Tata Motors (up 4.44%); Coal India (up 1.89%); Reliance Industries (up 1.78%); Hindustan Unilever (up 1.07%) and ITC (up 0.95%) were the top gainers on the Sensex. The key losers were Larsen & Toubro (down 4.06%); BHEL (down 3.70%); Jindal Steel (down 3.32%); DLF (down 3.05%) and State Bank of India (down 2.91%).
Tata Motors (up 4.41%); Cairn India (up 4.06%); SAIL (up 3.48%); Coal India (up 1.98%) and RIL (up 1.96%) topped the Nifty list. The main losers on the index were Axis Bank (down 5.91%); L&T (down 4.13%); Punjab National Bank (down 4.05%); Reliance Communications (down 3.51%) and Jindal Steel (down 3.49%).
The Asian pack settled lower following reports of the demise of North Korean leader Kim Jong il. The news, which raised concerns about political instability in the region, saw the Seoul Composite plunging as much as 4.4% in intraday trade. Stocks in China fell as data over the weekend revealed that housing prices increased at the slowest pace in a year.
The Shanghai Composite lost 0.30%; the Hang Seng declined 1.18%; the Nikkei 225 fell by 1.26%; the Straits Times tanked 1.55%; the Seoul Composite tumbled 3.43% and the Taiwan Weighted settled 2.24% lower. Bucking the trend, the Jakarta Composite added 0.05% and the KLSE Composite rose 0.14%.

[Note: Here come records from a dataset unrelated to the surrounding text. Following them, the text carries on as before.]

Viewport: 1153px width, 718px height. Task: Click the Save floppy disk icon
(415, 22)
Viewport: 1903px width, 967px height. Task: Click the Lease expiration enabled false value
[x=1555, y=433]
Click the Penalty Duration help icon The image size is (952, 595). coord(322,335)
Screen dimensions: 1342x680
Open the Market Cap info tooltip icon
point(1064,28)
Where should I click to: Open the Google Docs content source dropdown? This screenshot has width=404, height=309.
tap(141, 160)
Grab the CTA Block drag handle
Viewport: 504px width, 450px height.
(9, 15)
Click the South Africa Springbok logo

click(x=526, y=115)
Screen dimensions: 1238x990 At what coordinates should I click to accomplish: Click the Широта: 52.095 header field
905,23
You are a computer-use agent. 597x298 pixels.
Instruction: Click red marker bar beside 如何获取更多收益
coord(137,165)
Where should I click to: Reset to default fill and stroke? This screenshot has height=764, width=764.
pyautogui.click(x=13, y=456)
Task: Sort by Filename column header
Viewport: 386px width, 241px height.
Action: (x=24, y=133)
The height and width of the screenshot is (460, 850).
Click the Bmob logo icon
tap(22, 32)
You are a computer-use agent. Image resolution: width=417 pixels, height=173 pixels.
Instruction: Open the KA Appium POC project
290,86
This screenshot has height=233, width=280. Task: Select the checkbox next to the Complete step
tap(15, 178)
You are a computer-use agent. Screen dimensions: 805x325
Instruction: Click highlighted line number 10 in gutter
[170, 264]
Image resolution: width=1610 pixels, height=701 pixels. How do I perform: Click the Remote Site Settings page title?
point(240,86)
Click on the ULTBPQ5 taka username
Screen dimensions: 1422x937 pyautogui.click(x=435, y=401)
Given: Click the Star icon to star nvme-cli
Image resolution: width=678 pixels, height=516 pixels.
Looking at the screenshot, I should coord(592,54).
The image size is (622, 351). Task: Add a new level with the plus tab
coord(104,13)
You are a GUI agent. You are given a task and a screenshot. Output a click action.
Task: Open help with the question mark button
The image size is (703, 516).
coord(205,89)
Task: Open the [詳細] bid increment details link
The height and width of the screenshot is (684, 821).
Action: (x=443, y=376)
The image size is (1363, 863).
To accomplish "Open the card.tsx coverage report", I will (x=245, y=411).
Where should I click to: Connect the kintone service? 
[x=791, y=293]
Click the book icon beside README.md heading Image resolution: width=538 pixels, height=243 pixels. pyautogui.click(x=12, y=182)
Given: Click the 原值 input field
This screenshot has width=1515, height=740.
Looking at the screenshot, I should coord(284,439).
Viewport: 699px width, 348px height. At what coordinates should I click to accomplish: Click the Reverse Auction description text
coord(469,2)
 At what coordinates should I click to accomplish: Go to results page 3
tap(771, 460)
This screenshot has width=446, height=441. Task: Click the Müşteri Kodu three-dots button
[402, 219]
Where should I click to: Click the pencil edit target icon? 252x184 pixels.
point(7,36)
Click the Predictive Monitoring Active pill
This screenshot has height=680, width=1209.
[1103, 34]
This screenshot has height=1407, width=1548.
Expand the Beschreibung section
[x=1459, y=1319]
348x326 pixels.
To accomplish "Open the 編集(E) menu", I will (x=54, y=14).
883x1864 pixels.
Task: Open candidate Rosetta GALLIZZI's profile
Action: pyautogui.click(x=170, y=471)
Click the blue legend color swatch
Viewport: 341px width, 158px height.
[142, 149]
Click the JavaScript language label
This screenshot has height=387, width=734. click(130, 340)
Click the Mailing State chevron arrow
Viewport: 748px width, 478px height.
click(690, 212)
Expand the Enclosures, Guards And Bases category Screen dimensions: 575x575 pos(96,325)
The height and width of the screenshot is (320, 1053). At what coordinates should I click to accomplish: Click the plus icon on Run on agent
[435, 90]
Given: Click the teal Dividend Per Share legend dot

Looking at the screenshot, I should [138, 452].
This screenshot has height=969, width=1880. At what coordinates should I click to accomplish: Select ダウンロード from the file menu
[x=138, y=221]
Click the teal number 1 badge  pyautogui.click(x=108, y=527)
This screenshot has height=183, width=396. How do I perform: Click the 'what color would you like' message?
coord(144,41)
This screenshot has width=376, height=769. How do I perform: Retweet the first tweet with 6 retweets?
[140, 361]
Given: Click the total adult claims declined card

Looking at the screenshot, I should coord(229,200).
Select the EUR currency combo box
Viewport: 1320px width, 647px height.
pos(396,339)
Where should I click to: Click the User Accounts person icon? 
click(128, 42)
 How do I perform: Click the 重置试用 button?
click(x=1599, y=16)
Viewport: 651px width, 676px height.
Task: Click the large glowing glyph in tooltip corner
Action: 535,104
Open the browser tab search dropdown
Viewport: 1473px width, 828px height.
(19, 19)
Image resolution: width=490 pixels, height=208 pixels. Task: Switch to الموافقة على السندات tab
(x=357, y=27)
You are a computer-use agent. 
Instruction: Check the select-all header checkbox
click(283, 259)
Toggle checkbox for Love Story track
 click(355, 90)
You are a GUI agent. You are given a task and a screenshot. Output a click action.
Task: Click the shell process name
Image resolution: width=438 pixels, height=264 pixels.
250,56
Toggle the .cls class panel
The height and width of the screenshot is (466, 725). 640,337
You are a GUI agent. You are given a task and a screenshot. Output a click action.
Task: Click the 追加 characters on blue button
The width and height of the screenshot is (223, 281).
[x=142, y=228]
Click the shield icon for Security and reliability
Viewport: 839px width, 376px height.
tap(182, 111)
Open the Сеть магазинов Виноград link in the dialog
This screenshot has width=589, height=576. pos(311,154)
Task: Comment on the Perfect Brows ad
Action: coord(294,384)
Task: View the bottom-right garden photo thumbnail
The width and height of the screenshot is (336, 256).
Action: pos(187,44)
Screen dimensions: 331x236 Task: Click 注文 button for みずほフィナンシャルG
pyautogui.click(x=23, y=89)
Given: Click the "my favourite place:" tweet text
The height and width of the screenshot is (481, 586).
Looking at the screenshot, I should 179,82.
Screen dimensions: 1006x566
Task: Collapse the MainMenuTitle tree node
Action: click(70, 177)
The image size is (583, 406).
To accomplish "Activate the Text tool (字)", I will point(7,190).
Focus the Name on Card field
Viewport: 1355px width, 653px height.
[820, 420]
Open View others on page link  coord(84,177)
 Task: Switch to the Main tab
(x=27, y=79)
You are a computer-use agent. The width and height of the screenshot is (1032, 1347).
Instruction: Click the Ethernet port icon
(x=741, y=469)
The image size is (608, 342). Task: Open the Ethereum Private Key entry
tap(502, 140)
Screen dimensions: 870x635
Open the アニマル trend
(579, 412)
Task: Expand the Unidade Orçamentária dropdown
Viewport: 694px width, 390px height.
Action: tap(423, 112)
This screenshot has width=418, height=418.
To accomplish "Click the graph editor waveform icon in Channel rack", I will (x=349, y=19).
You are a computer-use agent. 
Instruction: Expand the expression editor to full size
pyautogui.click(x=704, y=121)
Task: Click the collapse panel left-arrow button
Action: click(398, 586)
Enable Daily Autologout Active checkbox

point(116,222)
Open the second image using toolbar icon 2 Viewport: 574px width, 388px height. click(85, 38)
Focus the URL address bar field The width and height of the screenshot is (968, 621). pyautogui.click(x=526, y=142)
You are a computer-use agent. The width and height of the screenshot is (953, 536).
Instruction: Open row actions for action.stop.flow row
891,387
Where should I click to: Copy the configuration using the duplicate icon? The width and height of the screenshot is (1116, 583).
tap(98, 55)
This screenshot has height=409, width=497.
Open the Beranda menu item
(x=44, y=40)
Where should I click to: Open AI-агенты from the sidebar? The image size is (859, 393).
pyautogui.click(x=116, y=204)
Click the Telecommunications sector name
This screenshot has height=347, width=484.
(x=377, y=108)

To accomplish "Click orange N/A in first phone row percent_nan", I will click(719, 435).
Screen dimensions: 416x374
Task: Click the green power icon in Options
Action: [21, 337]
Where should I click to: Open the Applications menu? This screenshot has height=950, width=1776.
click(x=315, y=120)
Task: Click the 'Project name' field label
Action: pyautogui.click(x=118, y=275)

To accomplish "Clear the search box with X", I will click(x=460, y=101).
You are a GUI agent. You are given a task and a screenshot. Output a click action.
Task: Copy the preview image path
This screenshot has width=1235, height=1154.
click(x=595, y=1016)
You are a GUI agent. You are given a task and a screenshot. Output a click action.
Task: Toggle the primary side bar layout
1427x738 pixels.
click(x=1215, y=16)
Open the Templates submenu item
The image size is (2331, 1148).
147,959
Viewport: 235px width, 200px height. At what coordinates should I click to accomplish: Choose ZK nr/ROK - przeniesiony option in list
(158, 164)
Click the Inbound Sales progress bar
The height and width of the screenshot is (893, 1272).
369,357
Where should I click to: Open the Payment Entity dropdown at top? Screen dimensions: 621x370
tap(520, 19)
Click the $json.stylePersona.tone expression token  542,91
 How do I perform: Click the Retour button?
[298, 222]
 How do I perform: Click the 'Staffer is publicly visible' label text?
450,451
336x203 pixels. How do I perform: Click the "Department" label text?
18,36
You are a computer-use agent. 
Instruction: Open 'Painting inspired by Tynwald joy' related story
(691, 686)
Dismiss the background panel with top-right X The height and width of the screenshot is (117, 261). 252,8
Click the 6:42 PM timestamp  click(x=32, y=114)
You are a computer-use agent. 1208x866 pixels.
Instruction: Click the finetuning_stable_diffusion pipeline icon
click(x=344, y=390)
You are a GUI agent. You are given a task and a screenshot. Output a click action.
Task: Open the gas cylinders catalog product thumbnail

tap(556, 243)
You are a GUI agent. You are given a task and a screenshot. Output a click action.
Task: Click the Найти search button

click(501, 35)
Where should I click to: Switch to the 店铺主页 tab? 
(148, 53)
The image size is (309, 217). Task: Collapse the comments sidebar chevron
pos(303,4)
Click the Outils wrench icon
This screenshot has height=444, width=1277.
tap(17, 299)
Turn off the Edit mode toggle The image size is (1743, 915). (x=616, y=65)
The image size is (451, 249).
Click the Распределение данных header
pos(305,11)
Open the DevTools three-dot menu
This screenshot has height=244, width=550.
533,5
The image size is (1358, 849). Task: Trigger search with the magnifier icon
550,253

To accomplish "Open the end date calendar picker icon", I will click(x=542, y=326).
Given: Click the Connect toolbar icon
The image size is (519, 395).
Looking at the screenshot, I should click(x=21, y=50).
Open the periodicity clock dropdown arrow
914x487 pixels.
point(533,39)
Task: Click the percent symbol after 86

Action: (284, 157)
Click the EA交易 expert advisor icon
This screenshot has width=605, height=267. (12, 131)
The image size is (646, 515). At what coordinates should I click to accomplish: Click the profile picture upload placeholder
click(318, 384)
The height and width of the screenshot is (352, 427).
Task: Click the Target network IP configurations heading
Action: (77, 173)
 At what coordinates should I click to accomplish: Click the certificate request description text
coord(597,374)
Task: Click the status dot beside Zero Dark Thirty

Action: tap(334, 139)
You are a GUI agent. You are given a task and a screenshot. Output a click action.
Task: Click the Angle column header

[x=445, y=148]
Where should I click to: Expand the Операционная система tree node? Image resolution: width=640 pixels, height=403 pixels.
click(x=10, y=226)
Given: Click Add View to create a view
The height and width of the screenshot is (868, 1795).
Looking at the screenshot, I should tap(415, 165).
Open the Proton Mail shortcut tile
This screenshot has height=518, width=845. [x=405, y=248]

Back home, foreign institutional investors were net sellers of equities totalling Rs220.25 crore on Friday. On the other hand, domestic institutional investors were net buyers of shares amounting to Rs335.30 crore.
Sundaram BNP Paribas Home Finance, the home finance subsidiary of Sundaram Finance, is set to garner home loan disbursement business target of Rs1,800 crore for the fiscal 2011-12. The company has already crossed home loan disbursements of Rs1210 crore in less than three quarters and is confident of achieving its full year target. Sundaram Finance added 0.03% to close at Rs505 on the NSE.
Orchid Chemicals and Pharmaceuticals has received sanction of $100 million (around Rs532 crore) by way of external commercial borrowings (ECBs) from a consortium of Indian banks to redeem its outstanding Foreign Currency Convertible Bonds (FCCBs), which falls due in February 2012. The ECBs and the internal accruals would support the company to redeem the outstanding FCCB of $117 million (Rs622 crore), the company said. The stock plunged 9.26% to settle at Rs122.50 on the NSE.
Cardiac Science Corporation, a subsidiary of medical equipment-maker Opto Circuits is supplying cardiac devices to various football clubs in Australia as part of a campaign to reduce deaths from sudden cardiac arrest under the ‘Defib Your Club, For Life’ campaign. The campaign ‘Defib Your Club, For Life’ was sparked by the on-field death of a young player, Stephen Buckman, in May 2010. Buckman, 19, collapsed from SCA during training. Opto Circuits declined 3.99% to end at Rs187.50 on the NSE.